One of the biggest draws of this novel is the slow burn romance between Andrea and Suresh and it was so well done. I loved how their dynamic starts off as a competitive, bickering one which gradually becomes a close friendship and then more. I also loved that despite coming from different backgrounds – Andrea is Chinese-Malaysian and Suresh is Indian – they have such a deep understanding of the pressures they both face from their families and cultures, and it brings them closer. I also liked how they connected on so many levels, from their profession to the fact that they’re still figuring out what they want to do with their lives. I really appreciated that this conversation exists within the book – that you can be in your thirties and still not have everything figured out, and that’s okay! (I’m in my twenties and I thought I’d have things figured out by now, spoiler alert: I certainly don’t!)
I also liked the cast of zany and diverse side characters we got to get to know, from Andrea’s best friend Linda who has her fair share of romantic woes, to their circle of friends who all come from different walks of life and make a slightly dysfunctional but sweet family. I really liked how unconditional and real Andrea and Linda’s friendship was and how they were always there for each other, but could also count on each other for a reality check and some tough love now and then.
As well as the romance which I liked, I thought the exploration of how society and familial expectations can pressure you into following a certain path is so important. Andrea is such a great example of this, despite being excellent at her job and pushing herself to the brink of exhaustion by clocking in extra hours and pleasing her mother through her prestige, being a lawyer isn’t her true passion. She’s great at what she does, there’s no doubting that but when she is faced with some home truths and seeing how other areas of her life have been affected by her workaholic lifestyle, she comes to the sobering realisation that she isn’t actually happy.

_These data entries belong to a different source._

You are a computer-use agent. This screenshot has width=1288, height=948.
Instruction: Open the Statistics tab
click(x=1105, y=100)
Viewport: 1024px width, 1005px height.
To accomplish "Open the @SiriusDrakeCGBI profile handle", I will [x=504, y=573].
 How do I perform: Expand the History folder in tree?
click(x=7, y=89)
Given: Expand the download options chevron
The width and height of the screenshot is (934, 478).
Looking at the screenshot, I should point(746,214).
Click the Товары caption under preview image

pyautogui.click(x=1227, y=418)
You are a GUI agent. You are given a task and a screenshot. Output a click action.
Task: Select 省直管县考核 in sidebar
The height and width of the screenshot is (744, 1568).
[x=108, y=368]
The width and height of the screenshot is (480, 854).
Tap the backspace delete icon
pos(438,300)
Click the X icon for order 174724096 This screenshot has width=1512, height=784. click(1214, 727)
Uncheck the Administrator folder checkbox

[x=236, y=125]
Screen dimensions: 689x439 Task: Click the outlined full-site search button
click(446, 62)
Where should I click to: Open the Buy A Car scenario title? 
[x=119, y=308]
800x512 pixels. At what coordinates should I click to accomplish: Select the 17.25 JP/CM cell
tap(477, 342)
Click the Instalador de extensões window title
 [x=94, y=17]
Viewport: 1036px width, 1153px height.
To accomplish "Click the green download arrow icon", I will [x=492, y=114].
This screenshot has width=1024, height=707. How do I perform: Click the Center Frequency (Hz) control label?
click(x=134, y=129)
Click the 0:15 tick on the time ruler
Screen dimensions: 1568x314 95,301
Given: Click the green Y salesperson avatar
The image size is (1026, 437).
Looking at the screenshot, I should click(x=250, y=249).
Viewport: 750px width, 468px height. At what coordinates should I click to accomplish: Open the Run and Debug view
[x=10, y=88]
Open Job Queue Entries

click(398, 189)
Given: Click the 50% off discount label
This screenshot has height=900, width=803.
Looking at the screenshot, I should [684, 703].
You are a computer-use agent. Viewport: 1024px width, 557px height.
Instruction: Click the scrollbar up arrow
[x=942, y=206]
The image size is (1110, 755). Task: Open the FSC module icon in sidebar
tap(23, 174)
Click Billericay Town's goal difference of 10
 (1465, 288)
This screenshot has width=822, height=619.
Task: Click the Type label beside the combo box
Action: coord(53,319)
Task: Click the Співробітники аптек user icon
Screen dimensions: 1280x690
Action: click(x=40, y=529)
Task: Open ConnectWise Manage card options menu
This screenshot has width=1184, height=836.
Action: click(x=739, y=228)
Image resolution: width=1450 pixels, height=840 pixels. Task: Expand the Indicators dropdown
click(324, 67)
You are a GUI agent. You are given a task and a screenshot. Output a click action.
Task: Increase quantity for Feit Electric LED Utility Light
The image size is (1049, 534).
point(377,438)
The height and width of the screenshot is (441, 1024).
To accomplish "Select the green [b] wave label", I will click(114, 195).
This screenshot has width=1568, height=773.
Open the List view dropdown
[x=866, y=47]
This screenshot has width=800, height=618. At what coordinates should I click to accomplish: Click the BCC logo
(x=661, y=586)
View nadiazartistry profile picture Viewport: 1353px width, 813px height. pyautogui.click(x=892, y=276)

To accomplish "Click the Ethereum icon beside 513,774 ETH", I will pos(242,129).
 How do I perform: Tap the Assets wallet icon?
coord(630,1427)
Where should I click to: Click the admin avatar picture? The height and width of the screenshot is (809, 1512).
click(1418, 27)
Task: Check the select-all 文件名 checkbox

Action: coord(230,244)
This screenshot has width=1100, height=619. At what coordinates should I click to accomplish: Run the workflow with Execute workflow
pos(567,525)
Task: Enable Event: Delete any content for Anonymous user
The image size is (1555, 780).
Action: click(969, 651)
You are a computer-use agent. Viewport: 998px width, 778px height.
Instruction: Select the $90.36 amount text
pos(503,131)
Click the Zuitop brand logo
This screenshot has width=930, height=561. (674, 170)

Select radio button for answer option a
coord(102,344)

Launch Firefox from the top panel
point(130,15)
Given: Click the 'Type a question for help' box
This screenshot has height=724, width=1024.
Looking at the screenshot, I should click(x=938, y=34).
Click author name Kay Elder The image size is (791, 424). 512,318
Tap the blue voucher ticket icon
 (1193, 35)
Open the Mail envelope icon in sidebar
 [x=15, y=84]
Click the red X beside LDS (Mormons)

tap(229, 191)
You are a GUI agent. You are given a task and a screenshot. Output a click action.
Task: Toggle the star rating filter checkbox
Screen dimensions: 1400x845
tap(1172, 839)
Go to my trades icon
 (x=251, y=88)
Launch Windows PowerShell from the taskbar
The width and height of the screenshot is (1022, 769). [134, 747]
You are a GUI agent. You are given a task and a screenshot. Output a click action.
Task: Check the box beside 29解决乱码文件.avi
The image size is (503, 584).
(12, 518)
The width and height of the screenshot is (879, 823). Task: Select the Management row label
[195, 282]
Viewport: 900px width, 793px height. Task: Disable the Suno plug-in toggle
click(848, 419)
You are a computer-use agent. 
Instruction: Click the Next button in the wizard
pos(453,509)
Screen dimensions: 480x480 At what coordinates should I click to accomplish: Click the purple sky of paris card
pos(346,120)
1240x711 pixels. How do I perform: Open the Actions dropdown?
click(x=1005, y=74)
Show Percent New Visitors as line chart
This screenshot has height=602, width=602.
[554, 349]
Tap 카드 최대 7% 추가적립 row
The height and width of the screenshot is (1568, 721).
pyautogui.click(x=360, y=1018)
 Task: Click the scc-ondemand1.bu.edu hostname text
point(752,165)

This whole conversation of sorts within the novel, is so on point. I think there are many people out there who will be able to relate to this feeling of finding a passion but having to put it on the back burner to pursue more ‘practical’ or ‘realistic’ jobs, which will enable a more stable income and lifestyle. I feel like this is especially prevalent within communities of colour, where many parents may have had difficult lives and just want better for their children, they don’t want them to struggle the way they had to and there’s so much more to it than just being written off as ‘overbearing’ parenting. I feel like Lauren Ho explores these parental expectations and relationships between different generations in a real and touching way.
Overall, Last Tang Standing was a funny and really enjoyable read and I think it’s the kind of book which would be perfect if you’re in the need of a little pick me up. I would love to see this being adapted onto the screen at some point, I feel like it would make a great rom com and I love the fact that it’s diverse, funny and heartwarming all at once.
Have you read Last Tang Standing yet? If so, what did you think? Are you into contemporary romances or fiction?